- _Trecho_
>>>>
Dinâmica religiosa e articulação política dos Bakongo de Angola

Por Luena Nascimento Nunes Pereira (*)

Tentando compreender o lugar ocupado hoje pelos Bakongo na sociedade angolana, mas considerando também a complexidade interna deste grupo na capital do país – lugar privilegiado para observação – a dinâmica religiosa dos Bakongo aparece como uma dimensão fundamental para pensar a articulação que estes fazem entre si enquanto grupo e com a sociedade nacional no novo contexto angolano. Percebe-se assim que a instituição religiosa vem permitindo ao grupo recompor seu passado e seu presente, sua forma especial de associar processos de continuidade cultural e mudanças, dando-lhes significados adequados ao seu contexto atual e a uma história marcada pela migração e pelos deslocamentos.

Olhar a dimensão religiosa entre os Bakongo pode permitir desvendar uma forma particular pela qual é possível processar as rupturas entre os períodos colonial e pós-colonial e as vivências experimentadas em espaços nacionais distintos. A religião institucionalmente organizada através das igrejas cristãs – o cristianismo é a religião majoritária em Angola, com maior adesão entre os Bakongo – pode ser vista como elo de ligação entre estas instâncias: passado e presente, sociedade nacional e grupo étnico, construção de identidades internas ao grupo e para fora deste.
<<<<
- _Trechos da listagem_
>>>>
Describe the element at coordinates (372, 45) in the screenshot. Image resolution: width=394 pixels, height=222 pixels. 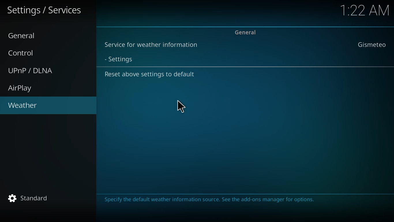
I see `gismeteo` at that location.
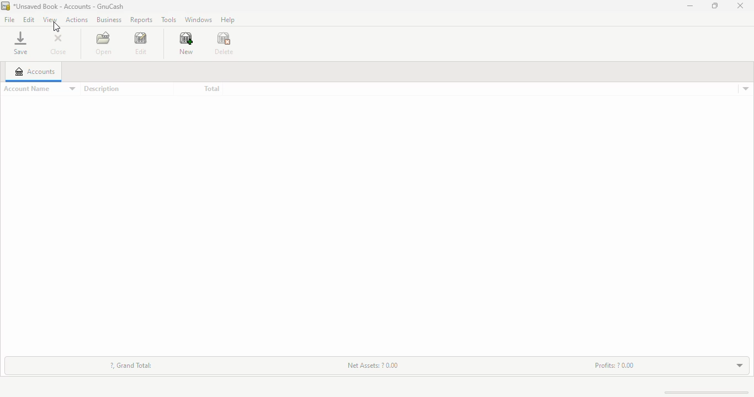 Image resolution: width=754 pixels, height=397 pixels. I want to click on maximize, so click(714, 6).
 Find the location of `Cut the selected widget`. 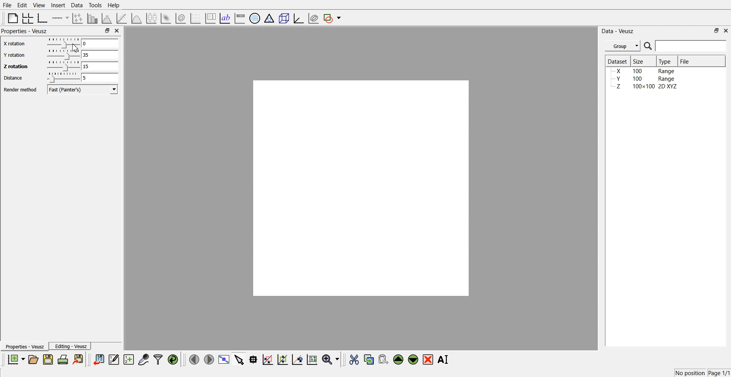

Cut the selected widget is located at coordinates (354, 360).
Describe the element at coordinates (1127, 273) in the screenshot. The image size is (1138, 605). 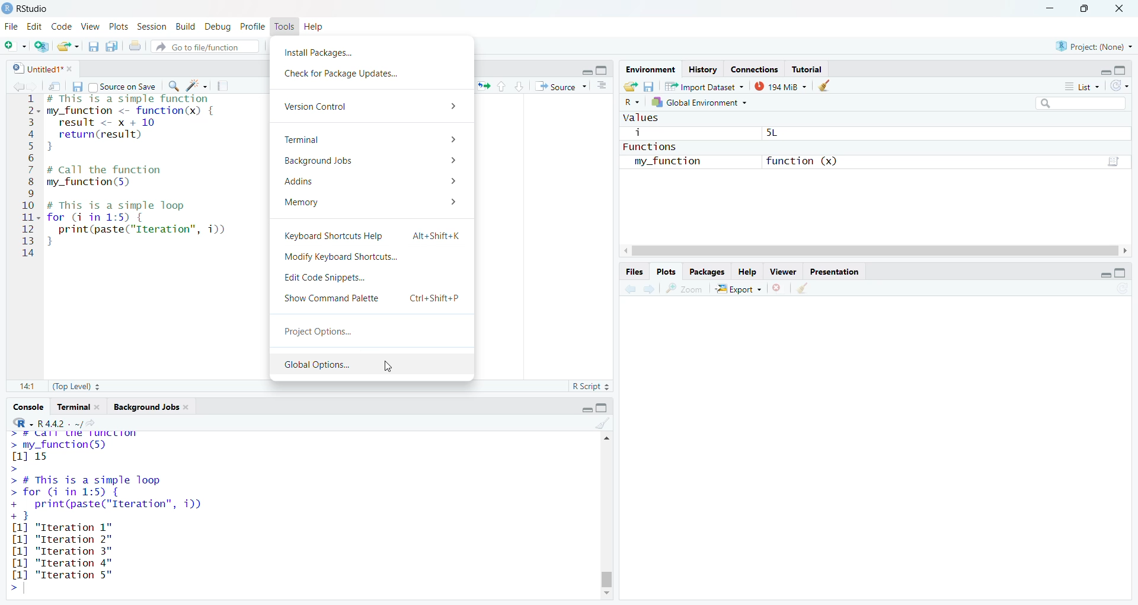
I see `maximize` at that location.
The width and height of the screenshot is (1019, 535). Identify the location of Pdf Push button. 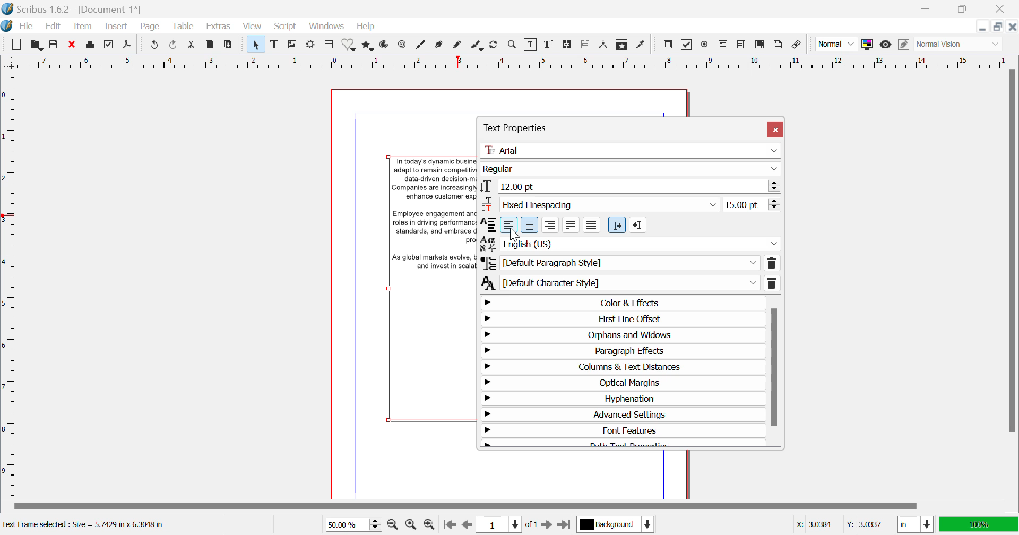
(668, 44).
<<<<
- _Tarefa do exercício_
De acordo com o trecho sobre os Bakongo de Angola, qual é a religião majoritária no país?

- _Resposta da tarefa_
O cristianismo, que tem maior adesão entre os Bakongo.